Question

A student determine the calorimeter constant of the calorimenter, using the procedure described in this module. The student added 50.00 mL of heated, distilled water in a Styrofoam cup. The initial temperature of the cold water was 21.00 C and of the hot water, 29.15 C. The maximum temperature of the mixture was found to be 24.81C. Assume the density of water is 1.00 g mL^-1 and the specific heat is 4.184 J g^-1 K^-1.

1)   Determine the DT for the hot water and the cold water.

2)   Calculate the heat lost by the hot water

3)   Calculate the heat gained by the cold water

4)   Calculate the calorimeter constant, using the DT of the cold water

The student then determined DHneutzn for the reaction of sodium hydroxide and acetic acid, using the procedure describes in this module. The student added 100.0 mL of 0.8404M acetic acid. Prior to and fallowing the mixing of the acid and base solutions, the fallowing temperature-time data were collected.

1. Plot the temperature-time data and determine the mean temperature of the unmixed reagents

2. Determine DT from the graph

3. Calculate the heat absorbed by the reaction mixture. You may assume the density if the reaction mixture was 1.02 g mL^-1 and the specific heat of the reaction mixture was 3.822 J g^-1 K^-1

4. Calculate the amount of heat absorbed by the calorimeter, thermometer, and stirrer, using the calorimeter constant calculated in Question (2) 4.

5. Calculate the total heat absorbed.

6. Find the total heat released by the reaction of 100.0 mL of 0.8500M and 100.0 mL of 0.8404M acetic acid.

7. Identify the limiting reagent and briefly explain why it is limiting

8. Find DHneutzn for the reaction

(D= delta)

Answer 1

Given:

The specific heat is 4.184 J g^-1 K^-1

The unit of specific heat is J g^-1 K^-1, so convert all temperature in Kelvin

The initial temperature of the cold water = 21.0⁰C =21.0⁰C + 273.15 = 294.15 K

The initial temperature of hot water = 29.15^oC = 29.15^oC + 273.15 = 302.30 K

The maximum temperature of the mixture = 24.81^oC = 24.81⁰C + 273.15 = 297.96 K

The density of water is 1.00 g mL^-1

1)   Determine the DT for the hot water and the cold water.

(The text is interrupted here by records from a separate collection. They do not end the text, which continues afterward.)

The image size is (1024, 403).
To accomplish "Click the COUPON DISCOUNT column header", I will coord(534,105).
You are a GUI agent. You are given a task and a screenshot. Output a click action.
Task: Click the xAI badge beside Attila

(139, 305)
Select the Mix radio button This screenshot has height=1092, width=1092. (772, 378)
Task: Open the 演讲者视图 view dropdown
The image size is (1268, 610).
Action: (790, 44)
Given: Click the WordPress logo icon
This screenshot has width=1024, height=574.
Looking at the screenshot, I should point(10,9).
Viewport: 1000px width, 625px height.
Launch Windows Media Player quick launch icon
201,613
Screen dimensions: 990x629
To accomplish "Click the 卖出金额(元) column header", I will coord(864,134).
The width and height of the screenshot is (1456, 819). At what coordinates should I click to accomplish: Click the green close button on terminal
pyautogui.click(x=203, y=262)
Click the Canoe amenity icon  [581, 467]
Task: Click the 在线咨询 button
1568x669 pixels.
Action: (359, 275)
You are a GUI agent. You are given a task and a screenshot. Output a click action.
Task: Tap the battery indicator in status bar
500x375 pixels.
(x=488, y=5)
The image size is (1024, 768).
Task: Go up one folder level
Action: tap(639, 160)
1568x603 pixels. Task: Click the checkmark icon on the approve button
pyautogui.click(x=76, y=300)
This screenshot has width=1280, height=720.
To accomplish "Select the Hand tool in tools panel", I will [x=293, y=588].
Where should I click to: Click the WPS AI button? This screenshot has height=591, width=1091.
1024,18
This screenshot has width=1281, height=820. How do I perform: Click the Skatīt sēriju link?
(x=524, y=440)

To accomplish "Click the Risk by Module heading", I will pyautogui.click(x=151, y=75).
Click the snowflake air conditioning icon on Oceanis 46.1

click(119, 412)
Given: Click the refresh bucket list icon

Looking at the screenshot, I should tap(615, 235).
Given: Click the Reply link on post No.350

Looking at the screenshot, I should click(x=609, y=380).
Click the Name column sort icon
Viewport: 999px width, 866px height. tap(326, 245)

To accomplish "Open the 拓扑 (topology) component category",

DT for the hot water = the maximum temperature of the mixture – The initial temperature of hot water

                                      = 297.96 K - 302.30 K = - 4.34 K

DT for the cold water = the maximum temperature of the mixture - The initial temp of the cold water

                                           =297.96 K - 294.15 K = 3.81K

2)   Calculate the heat lost by the hot water

Q = DT * m * c

Q = - 4.34 K x 50g x 4.184 J g^-1 K^-1

Q = - 907.93J

3)   Calculate the heat gained by the cold water

Q = DT * m * c

Q = 3.81K * 50g* 4.184 J g^-1 K^-1

Q = 797.05 J

4)   Calculate the calorimeter constant, using the DT of the cold water

Energy lost by the hot water = 907.93J

Energy gained by the cold water = 797.05 J

The calorimeter got the rest:

907.93J - 797.05 J = 110.88 J

The heat capacity of the calorimeter = 110.88 J/3.81K = 29.1 J/K

For DHneutzn for the reaction of sodium hydroxide and acetic acid, temperature-time data are not given.